The Israeli delegation has said it is pleased it was not mentioned by any of the speakers at this week’s nuclear summit, despite the ambiguity surrounding its nuclear programme.


Instead, much of the focus has been on gaining momentum for sanctions on Iran, while world leaders also Tuesday pledged to secure all vulnerable nuclear material within four years.

Ambiguity is foundation of our security: Israel

“The policy of ambiguity is the foundation of Israel’s security, it has always been and will continue to be. President Obama did not ask to change it in the current period,” Deputy Foreign Minister Danny Ayalon told public radio.

At the summit, US President Barack Obama put no pressure on Israel to shift away from its policy of deliberate ambiguity on its atomic programme, a minister said Wednesday.

Ayalon said the summit saw “no changes in policies towards Israel and no new demands from Israel.”

Asked about Obama’s statements that Israel should sign the nuclear Non Proliferation Treaty (NPT), Ayalon said the request was not pressing.

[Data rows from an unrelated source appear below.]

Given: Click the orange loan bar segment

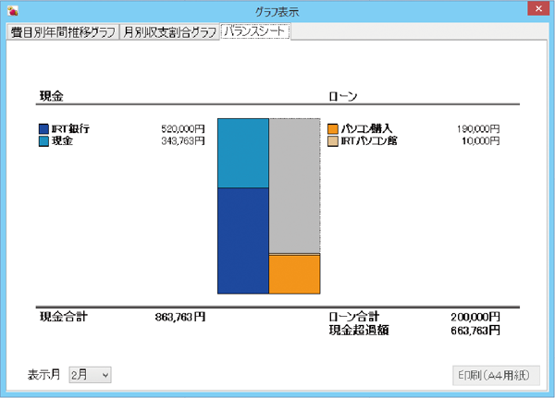Looking at the screenshot, I should click(x=294, y=274).
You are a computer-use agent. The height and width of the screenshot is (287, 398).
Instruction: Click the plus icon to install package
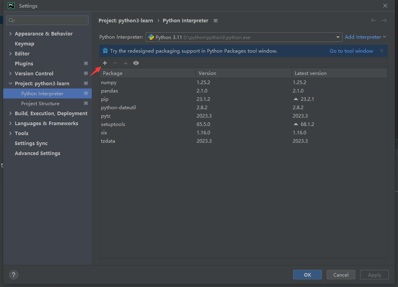click(105, 63)
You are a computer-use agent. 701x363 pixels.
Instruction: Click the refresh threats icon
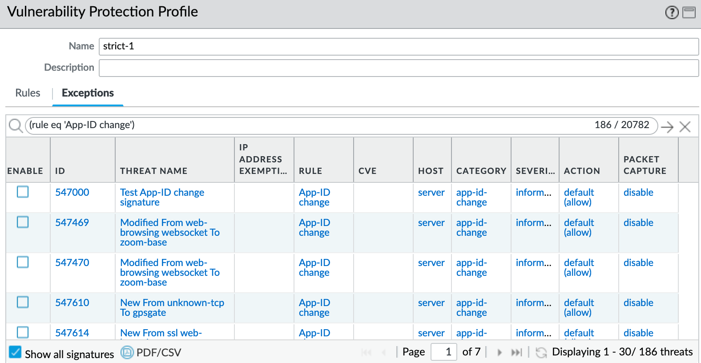click(541, 352)
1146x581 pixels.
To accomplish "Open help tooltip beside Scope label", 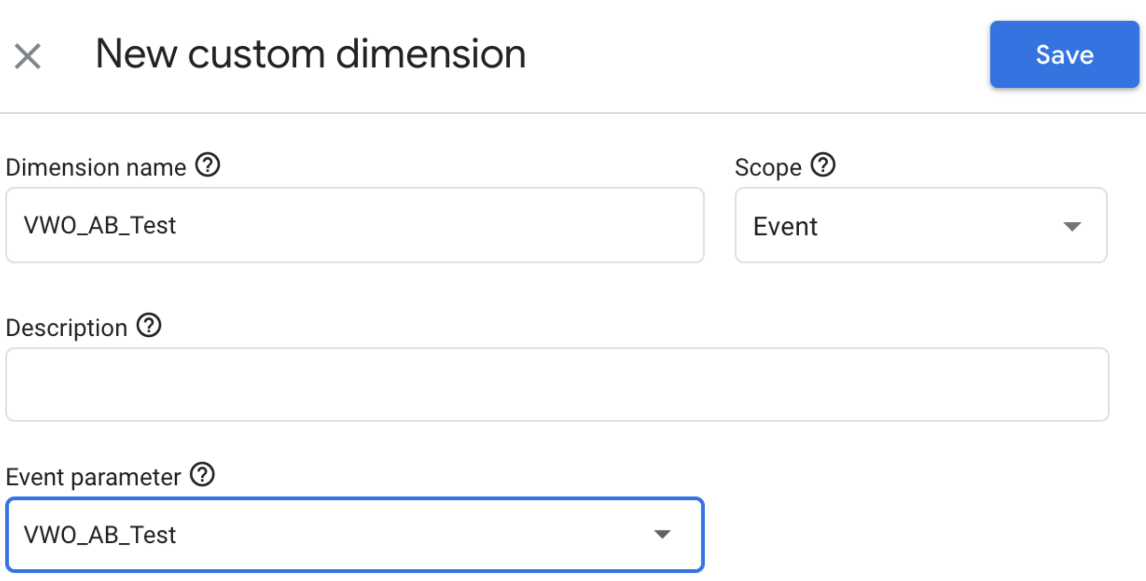I will pos(823,165).
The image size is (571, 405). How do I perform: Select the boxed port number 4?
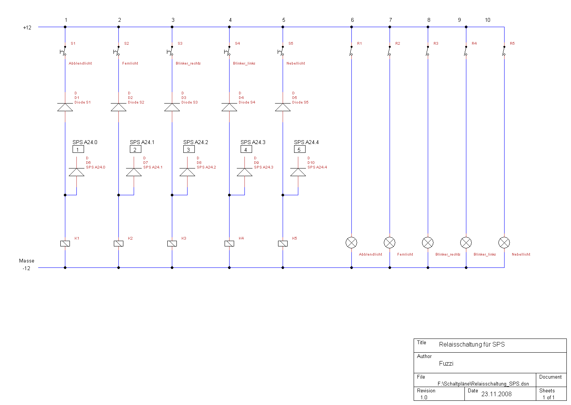246,149
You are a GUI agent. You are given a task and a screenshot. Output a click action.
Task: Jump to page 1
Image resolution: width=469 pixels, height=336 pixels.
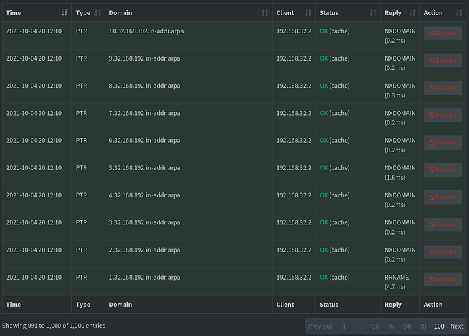[x=344, y=326]
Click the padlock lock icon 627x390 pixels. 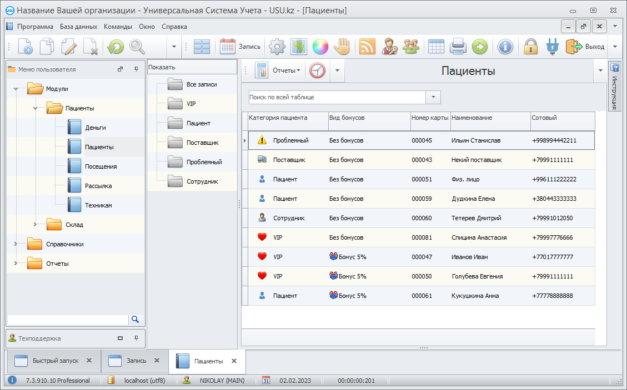(x=531, y=47)
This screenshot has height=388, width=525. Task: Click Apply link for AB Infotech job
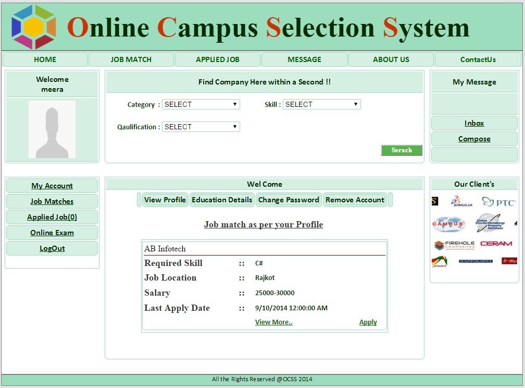pos(368,322)
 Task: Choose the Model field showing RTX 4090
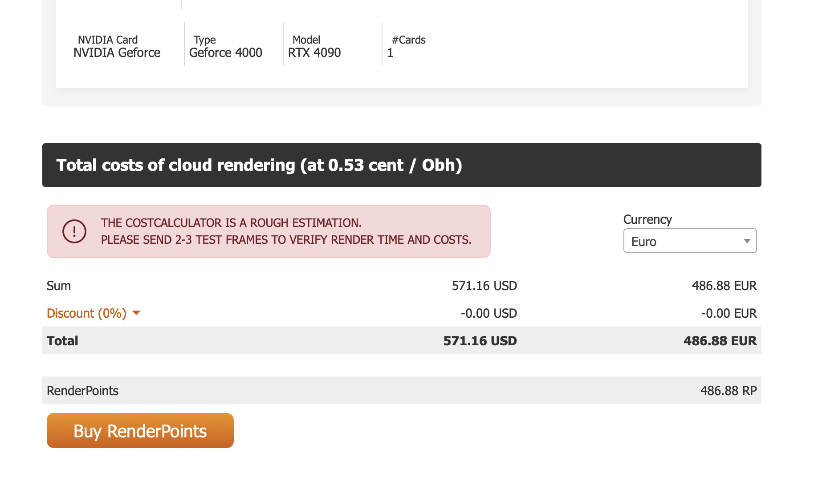(314, 53)

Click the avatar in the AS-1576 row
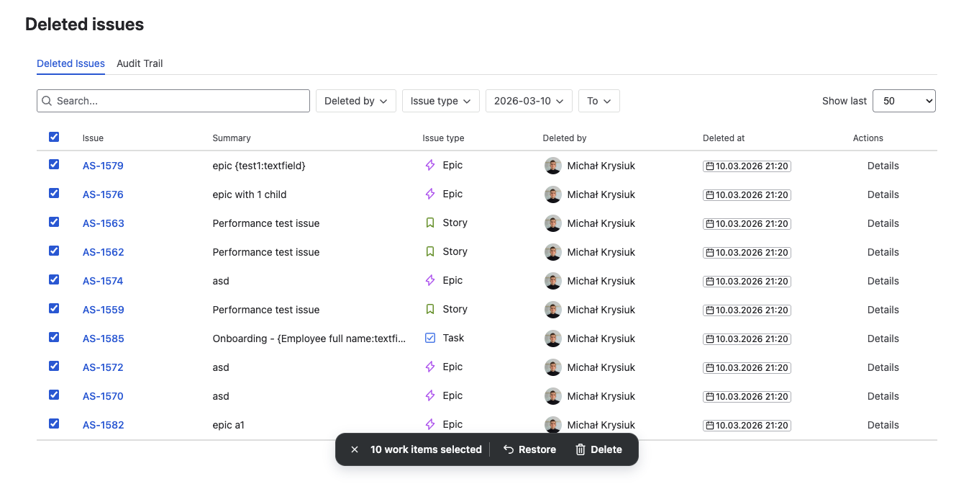tap(552, 194)
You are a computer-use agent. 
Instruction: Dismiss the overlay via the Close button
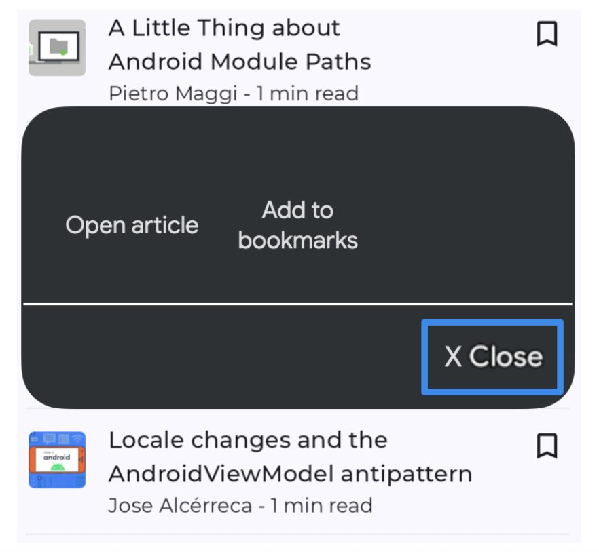pyautogui.click(x=491, y=356)
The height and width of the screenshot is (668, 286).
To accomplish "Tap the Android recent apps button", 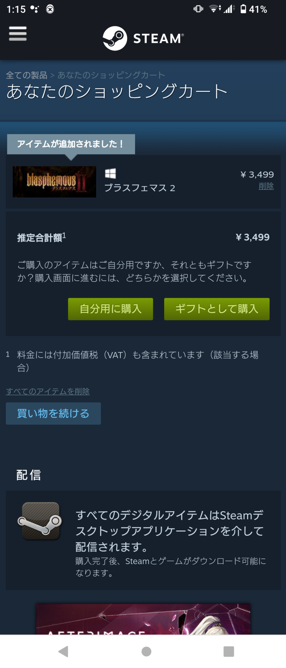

“When all threats, from near or far, against Israel will be definitely removed, then we can consider this question in a positive manner,” he said.

Netanyahu stays home

Prime Minister Benjamin Netanyahu had announced at the last minute he would not take part in the conference, sending instead one of his deputies.

The Maariv newspaper said Netanyahu was pleased with his decision not to attend. “His satisfaction stems from the fact that the attention of the summit’s participants was diverted from his presence and from Israel’s nuclear policy,” it said.

“Israel did not stand at the centre of the events,” Deputy Prime Minister Dan Meridor, who headed the Israeli delegation, was quoted as saying.

“We weren’t mentioned by any of the speakers, even those who we feared would talk about us.”

Israel ‘has 700 nuclear warheads’: Experts

Foreign military experts believe Israel has an arsenal of several hundred nuclear warheads, but Israel has never publicly acknowledged having atomic weapons, maintaining a policy of deliberate ambiguity since it inaugurated its Dimona nuclear reactor in 1965.

In 1969, Israeli leaders undertook not to make any statement on their country’s nuclear potential or carry out any nuclear test, while Washington agreed to refrain from exerting pressure on the issue.

Like nuclear-armed countries India, Pakistan and North Korea, Israel is not party to the NPT in order to avoid international inspections.